Voici un autre discours écrit pour la préparation d'un concours d'éloquence. Il y a ici une argumentation construite, progressive, mais pas seulement. L'argumentation ne suffit pas toujours pour convaincre dans un discours. Il faut utiliser d'autres stratégies. Ici, j'ai essayé de parler au public, de le faire rire éventuellement, d'être complice et provocatrice. Il faut marquer les esprits, par tous les moyens.

Bonne lecture!

 

 

« Ma liberté s’arrête là où commence celle des autres ».

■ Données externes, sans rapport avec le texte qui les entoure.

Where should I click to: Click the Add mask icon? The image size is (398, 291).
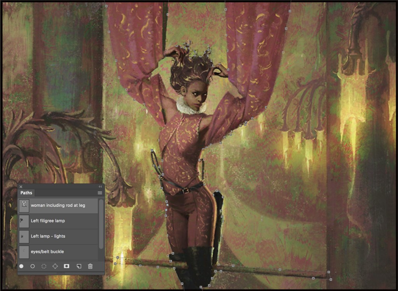[x=66, y=266]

Pour vivre ensemble, nous devons limiter notre liberté.

Mais cette limitation n’a pour but que de nous protéger des autres, de protéger notre liberté des excès des autres. Ainsi, en limitant chacun, chacun a autant de liberté que son voisin.

Je ne sais pas si c’est un bon exemple, mais si je possède une tablette de chocolat, je peux la manger comme je veux. Je ne vais pas me la faire piquer par mon voisin parce qu’elle est à moi. De la même façon, je ne vais pas aller lui piquer la sienne, il la mangera comme il voudra. Nous sommes libres tous les deux de manger notre tablette comme nous voulons, quand nous voulons, sans risque de la voir disparaitre autrement. En nous empêchant de prendre les affaires l’un de l’autre, nous sommes libres de faire ce que nous voulons de nos biens.

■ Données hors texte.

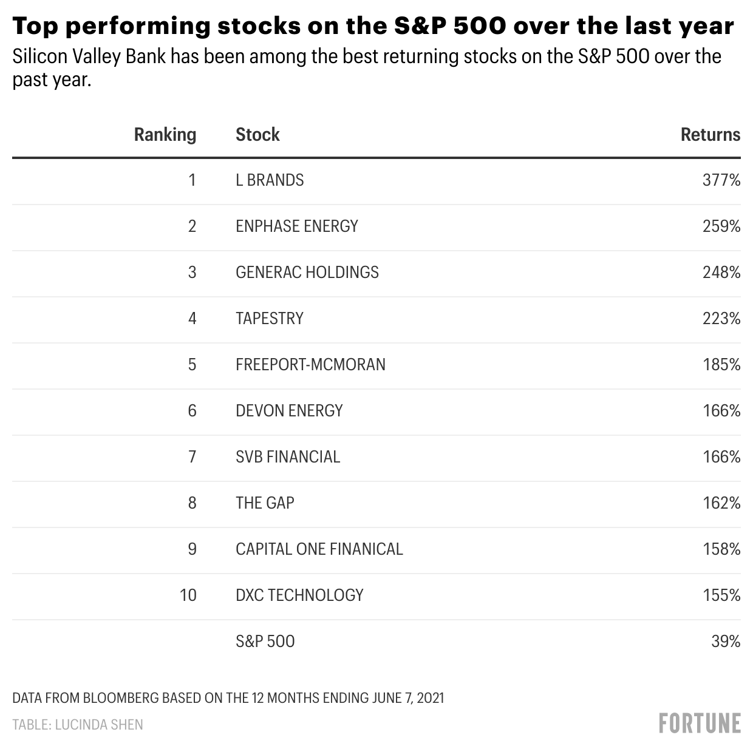Image resolution: width=753 pixels, height=749 pixels.
Task: Select CAPITAL ONE FINANICAL row
Action: coord(319,549)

Evidemment, cela suppose que nous puissions tous les deux avoir une tablette de chocolat au départ.

Mais si nous n’avons pas cette possibilité tous les deux, n’est-ce pas parce qu’au départ la liberté de l’un de nous deux n’était pas respectée ? N’est-ce pas parce que ma liberté était limitée et pas celle de mon voisin ?

Oui, il convient de brider la liberté de chacun pour que nous ayons tous les mêmes chances, les mêmes possibilités.

 

Nous parlons cependant là des cas où tout le monde est bienveillant et respecte spontanément les règles, cette règle : celle du respect de la liberté d’autrui. Malheureusement, le monde n’est pas si beau. Il y en a toujours qui voudront me piquer ma tablette de chocolat malgré tout. Ceux-là, il faut pouvoir les arrêter.

 

C’est là qu’intervient un agent de régulation : la police.

Il y a des criminels, qui se cachent, et qui me veulent du mal. En réalité, sans la police, et sans vouloir être pessimiste, je crois bien que si je ne mangeais pas ma tablette de chocolat tout de suite, je ne la mangerais jamais.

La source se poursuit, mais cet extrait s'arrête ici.